Q: When I use ANEclear to speed emergence are my patients more likely to become re-anesthetized due to leaching of anesthetics from the muscle and fat?
No. Upon cessation of anesthesia, anesthetic in muscle and fat depots returns to the lungs in the venous blood. If cleared at the lungs, the anesthetic will not recirculate to the brain. Considering isoflurane (the most soluble agent) as the worst case, anesthetic will not recirculate to the brain as long as ventilation is greater than 1.7 L/min. Lower rates of ventilation will be adequate for shorter cases and for cases where sevoflurane or desflurane are used.
Q: How is emergence from ANEclear affected by injection of fentanyl and sufentanil prior to emergence from anesthesia?

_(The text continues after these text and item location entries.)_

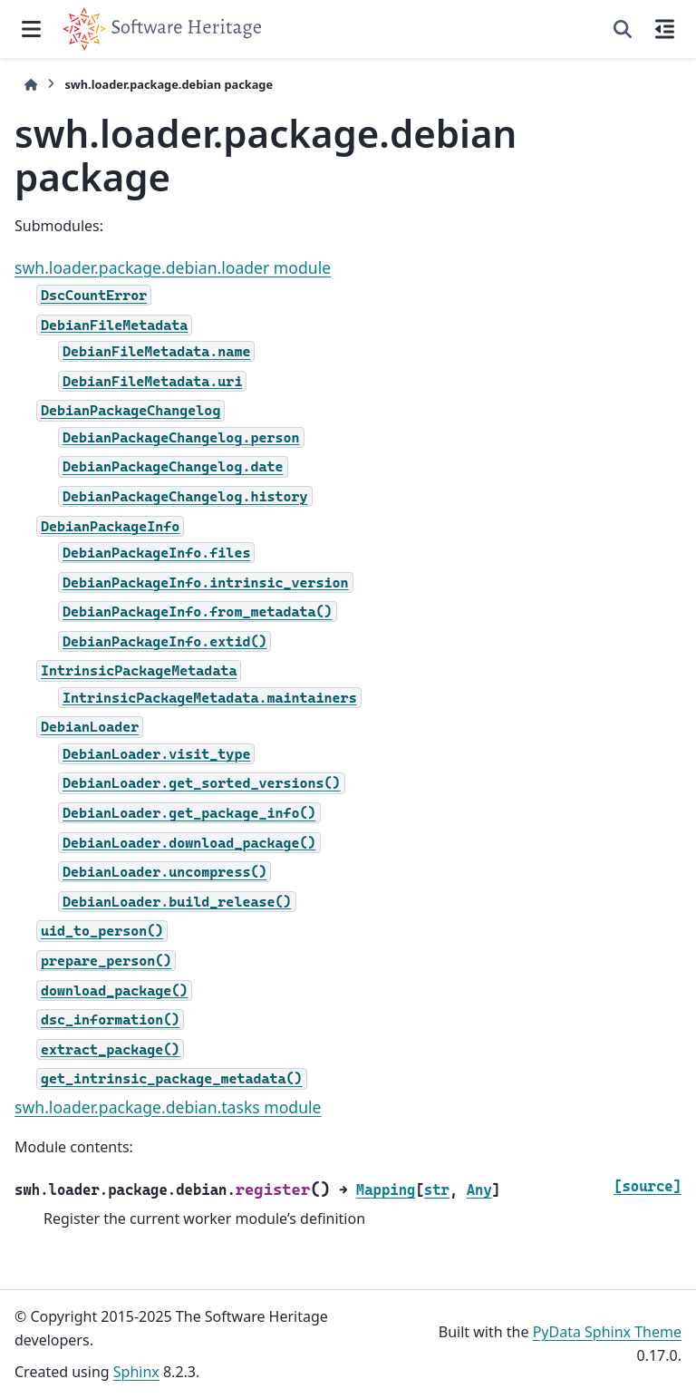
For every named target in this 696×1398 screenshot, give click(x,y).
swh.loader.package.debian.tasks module (168, 1107)
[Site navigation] (31, 29)
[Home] (30, 84)
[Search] (622, 29)
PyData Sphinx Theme (607, 1332)
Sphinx (136, 1372)
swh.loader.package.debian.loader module (172, 267)
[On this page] (665, 29)
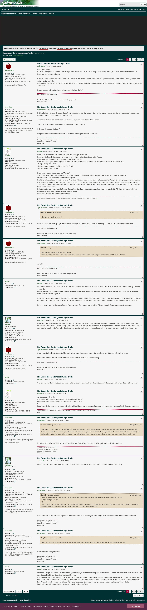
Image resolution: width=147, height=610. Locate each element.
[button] (143, 59)
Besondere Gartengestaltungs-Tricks (18, 53)
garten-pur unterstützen (64, 48)
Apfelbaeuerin (9, 70)
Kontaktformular (43, 48)
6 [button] (140, 60)
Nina (14, 55)
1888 (12, 284)
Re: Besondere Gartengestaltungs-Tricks (55, 107)
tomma (7, 281)
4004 (12, 158)
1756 (12, 110)
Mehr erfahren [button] (77, 606)
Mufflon (7, 155)
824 (12, 569)
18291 (13, 329)
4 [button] (135, 60)
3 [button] (132, 60)
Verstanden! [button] (135, 606)
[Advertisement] (73, 31)
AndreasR (19, 55)
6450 (12, 73)
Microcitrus (8, 107)
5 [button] (137, 60)
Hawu (7, 567)
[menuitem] (10, 9)
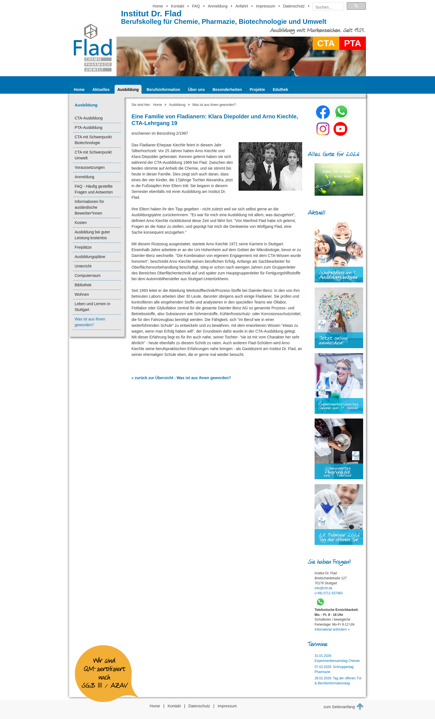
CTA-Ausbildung (89, 118)
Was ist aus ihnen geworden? (90, 322)
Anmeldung (217, 6)
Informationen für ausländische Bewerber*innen (89, 207)
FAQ (196, 6)
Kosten (81, 222)
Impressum (265, 6)
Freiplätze (83, 247)
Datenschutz (294, 6)
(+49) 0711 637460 (329, 593)
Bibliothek (83, 285)
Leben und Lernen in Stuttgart (92, 307)
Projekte (257, 89)
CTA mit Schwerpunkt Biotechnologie (93, 140)
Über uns (196, 89)
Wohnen (82, 294)
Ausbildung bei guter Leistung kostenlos (92, 235)
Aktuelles (101, 89)
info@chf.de (323, 588)
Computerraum (87, 275)
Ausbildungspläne (90, 256)
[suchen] (326, 7)
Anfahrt (242, 6)
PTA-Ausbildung (88, 127)
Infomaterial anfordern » (332, 629)
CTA (326, 43)
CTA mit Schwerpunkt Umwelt (93, 155)
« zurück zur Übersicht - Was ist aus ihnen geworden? (181, 378)
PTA (352, 43)
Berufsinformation (163, 89)
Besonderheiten (227, 89)
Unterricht (83, 266)
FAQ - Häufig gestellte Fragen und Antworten (94, 189)
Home (158, 6)
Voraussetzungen (90, 167)
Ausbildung (128, 89)
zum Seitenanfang (343, 706)
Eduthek (280, 89)
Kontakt (177, 6)
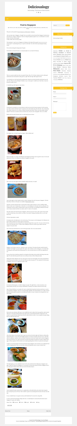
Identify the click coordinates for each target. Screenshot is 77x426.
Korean (59, 67)
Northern (64, 70)
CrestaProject (22, 421)
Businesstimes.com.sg (30, 201)
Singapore (43, 27)
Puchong (59, 74)
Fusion (58, 59)
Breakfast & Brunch (65, 52)
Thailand (55, 77)
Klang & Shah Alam (67, 65)
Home (7, 18)
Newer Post (7, 411)
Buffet (21, 27)
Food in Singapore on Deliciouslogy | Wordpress (26, 31)
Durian (69, 56)
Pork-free (60, 72)
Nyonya (69, 70)
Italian (59, 63)
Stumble (32, 402)
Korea (54, 67)
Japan (62, 63)
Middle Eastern (68, 68)
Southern (61, 76)
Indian (69, 61)
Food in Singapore (28, 25)
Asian (18, 27)
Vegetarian (69, 77)
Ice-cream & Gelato (62, 61)
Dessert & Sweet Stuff (62, 56)
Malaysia (56, 69)
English (58, 58)
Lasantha (33, 421)
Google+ (27, 402)
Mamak (35, 27)
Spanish (66, 76)
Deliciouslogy (38, 6)
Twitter (21, 402)
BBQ (64, 50)
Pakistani (55, 72)
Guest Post (63, 59)
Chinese (24, 27)
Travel (27, 28)
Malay (69, 67)
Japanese (66, 63)
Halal (32, 27)
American (55, 50)
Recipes (63, 74)
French (55, 59)
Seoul (70, 74)
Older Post (48, 411)
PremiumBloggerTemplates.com (42, 421)
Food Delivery (68, 58)
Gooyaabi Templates (57, 421)
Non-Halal (39, 27)
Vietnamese (55, 79)
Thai (47, 27)
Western (60, 79)
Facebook (15, 402)
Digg (37, 402)
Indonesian (55, 63)
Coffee (62, 54)
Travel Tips (64, 77)
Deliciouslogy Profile (58, 38)
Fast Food (28, 27)
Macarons (65, 67)
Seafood (66, 74)
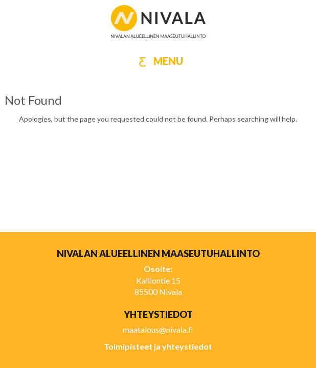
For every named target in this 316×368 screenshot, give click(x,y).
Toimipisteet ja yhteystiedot (158, 346)
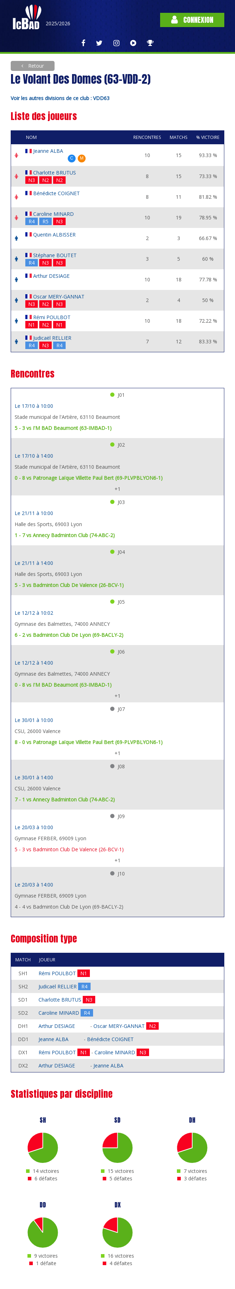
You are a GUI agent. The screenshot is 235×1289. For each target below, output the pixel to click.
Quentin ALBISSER (54, 234)
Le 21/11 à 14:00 (34, 563)
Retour (35, 65)
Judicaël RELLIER (52, 337)
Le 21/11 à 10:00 (34, 513)
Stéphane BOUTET (55, 255)
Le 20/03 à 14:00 (34, 884)
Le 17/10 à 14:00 (34, 455)
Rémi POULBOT (52, 317)
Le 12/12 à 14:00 (34, 662)
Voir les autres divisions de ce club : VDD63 (60, 98)
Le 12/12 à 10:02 (34, 612)
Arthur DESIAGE (51, 275)
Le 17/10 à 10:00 (34, 405)
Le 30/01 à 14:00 (34, 777)
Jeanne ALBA (48, 150)
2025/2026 (58, 23)
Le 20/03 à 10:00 (34, 827)
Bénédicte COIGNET (56, 193)
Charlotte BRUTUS (54, 172)
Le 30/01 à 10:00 (34, 720)
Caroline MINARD (53, 213)
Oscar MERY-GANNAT (59, 296)
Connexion (192, 19)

Injection of opioids, such as fentanyl and sufentanil, lower the amount of vapor needed to maintain anesthesia (MAC reduction). Opioids also lower the threshold concentrations at which patients emerge from inhaled anesthetic and can therefore delay emergence. Note that use of ANEclear can not compensate for delayed awakening caused by injection of opioids given during the period immediately prior to intended emergence.

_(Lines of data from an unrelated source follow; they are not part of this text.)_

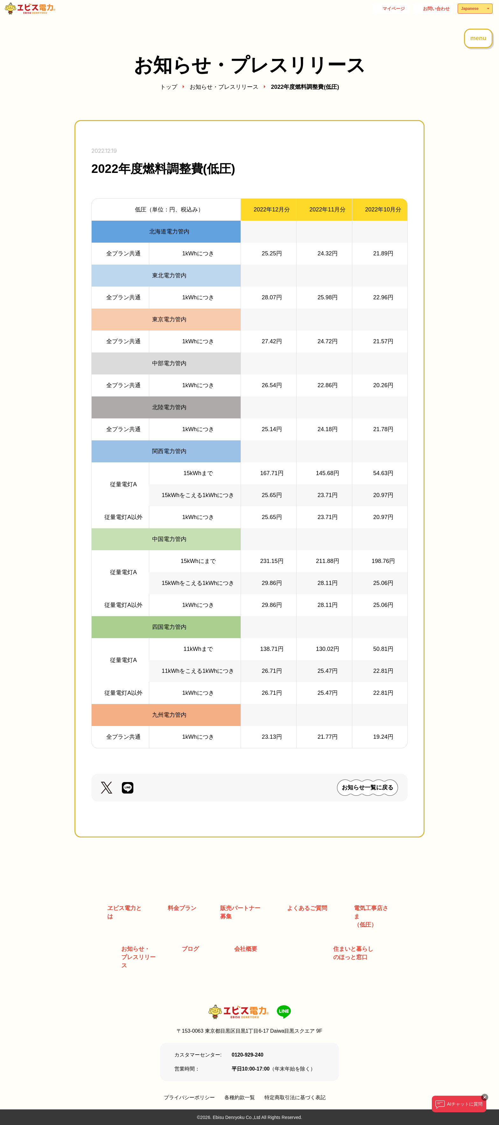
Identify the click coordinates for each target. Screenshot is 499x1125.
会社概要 (245, 949)
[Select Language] (475, 9)
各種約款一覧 (239, 1097)
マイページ (394, 8)
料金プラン (182, 908)
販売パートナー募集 (240, 912)
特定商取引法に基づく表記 (295, 1097)
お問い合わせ (436, 8)
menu (478, 38)
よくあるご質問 (307, 908)
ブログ (190, 949)
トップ (168, 87)
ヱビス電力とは (124, 912)
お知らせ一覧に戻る (367, 787)
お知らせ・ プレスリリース (138, 957)
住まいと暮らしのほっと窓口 (353, 953)
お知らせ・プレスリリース (224, 87)
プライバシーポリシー (189, 1097)
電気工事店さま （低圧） (371, 916)
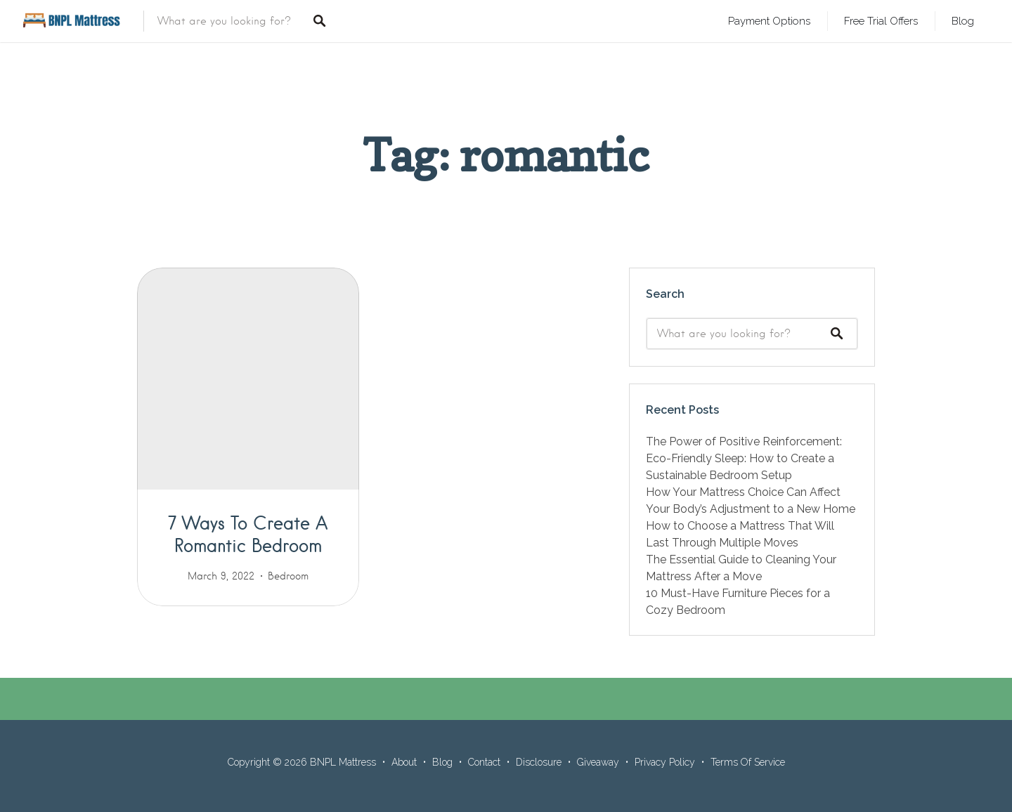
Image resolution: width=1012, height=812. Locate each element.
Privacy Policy (665, 762)
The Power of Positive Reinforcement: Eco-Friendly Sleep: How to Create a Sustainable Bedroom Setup (744, 458)
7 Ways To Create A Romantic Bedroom (247, 534)
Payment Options (769, 21)
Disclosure (539, 762)
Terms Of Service (748, 762)
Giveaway (598, 762)
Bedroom (288, 576)
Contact (484, 762)
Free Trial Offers (881, 21)
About (404, 762)
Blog (963, 21)
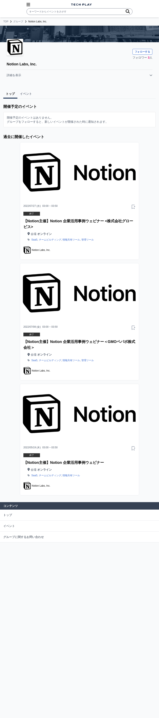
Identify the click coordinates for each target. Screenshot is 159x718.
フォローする (142, 51)
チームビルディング (50, 239)
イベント (9, 526)
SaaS (34, 239)
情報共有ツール (71, 239)
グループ (18, 21)
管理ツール (87, 239)
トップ (7, 515)
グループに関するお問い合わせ (23, 537)
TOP (5, 21)
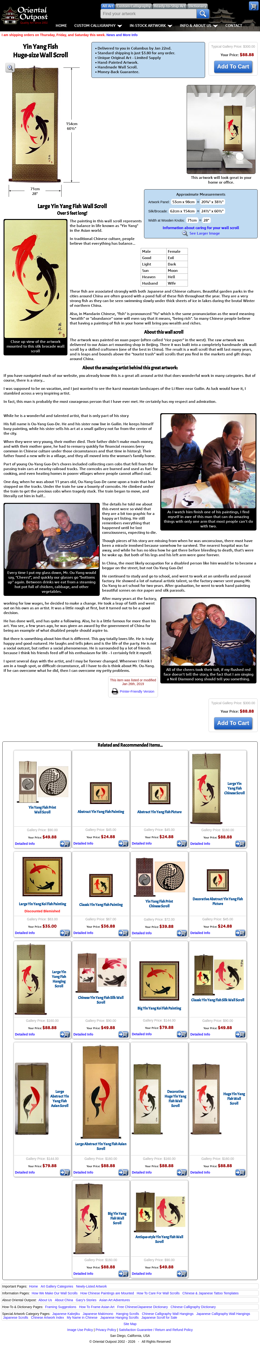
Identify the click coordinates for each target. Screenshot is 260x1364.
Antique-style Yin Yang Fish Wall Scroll (159, 1239)
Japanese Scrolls (15, 1317)
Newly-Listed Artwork (91, 1286)
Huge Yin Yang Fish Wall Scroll (234, 1099)
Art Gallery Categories (57, 1286)
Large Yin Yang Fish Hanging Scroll (59, 979)
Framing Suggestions (60, 1307)
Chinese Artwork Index (47, 1317)
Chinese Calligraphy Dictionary (193, 1307)
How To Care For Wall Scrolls (158, 1293)
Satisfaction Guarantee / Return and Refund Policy (156, 1330)
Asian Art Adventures (114, 1300)
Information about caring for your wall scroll (201, 227)
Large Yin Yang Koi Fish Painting (42, 904)
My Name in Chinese (82, 1317)
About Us (45, 1300)
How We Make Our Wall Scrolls (54, 1293)
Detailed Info (25, 844)
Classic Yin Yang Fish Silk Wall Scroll (217, 1000)
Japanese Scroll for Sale (159, 1317)
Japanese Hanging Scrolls (119, 1317)
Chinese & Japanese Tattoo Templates (210, 1293)
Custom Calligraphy (98, 25)
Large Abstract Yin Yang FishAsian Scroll (59, 1098)
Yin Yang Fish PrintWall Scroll (42, 810)
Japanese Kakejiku (66, 1314)
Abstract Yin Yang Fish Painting (101, 811)
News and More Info (121, 35)
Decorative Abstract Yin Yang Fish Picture (218, 901)
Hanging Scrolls (127, 1314)
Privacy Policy (106, 1330)
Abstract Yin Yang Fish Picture (159, 812)
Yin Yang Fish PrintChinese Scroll (159, 904)
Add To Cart (233, 66)
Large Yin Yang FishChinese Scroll (234, 788)
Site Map (130, 1324)
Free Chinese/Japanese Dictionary (142, 1307)
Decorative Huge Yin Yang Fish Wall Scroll (175, 1098)
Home (61, 25)
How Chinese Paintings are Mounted (107, 1293)
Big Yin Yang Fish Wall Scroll (117, 1218)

Q: Are there intravenous anti-nausea medications (antiemetics) that can slow emergence from anesthesia?
Yes. There are certain antiemetics that can slow emergence from anesthesia due to their concomitant sedating effects. These drugs include droperidol, prochlorperazine and scopolamine. Antiemetics such as commonly used dolasetron, ondansetron and dexamthasone do not generally cause sedation.
Q: When using ANEclear, when should I extubate the patient?
Continue to use your best clinical judgment.
Q: What clinical benefits have other physicians seen when using ANEclear?
Clinicians have experienced the benefit of keeping their patients deep under anesthesia until the very end of the case without losing the benefit of an increased drive to breathe and rapid emergence. They have noted the shortened (or lack of) stage II during emergence. Many clinicians have stated that their patients seem very alert after their anesthetic when ANEclear is used. This alertness has been especially apparent after the use of isoflurane. Clinicians have also recognized that on longer cases, costs can be lowered by using isoflurane with ANEclear.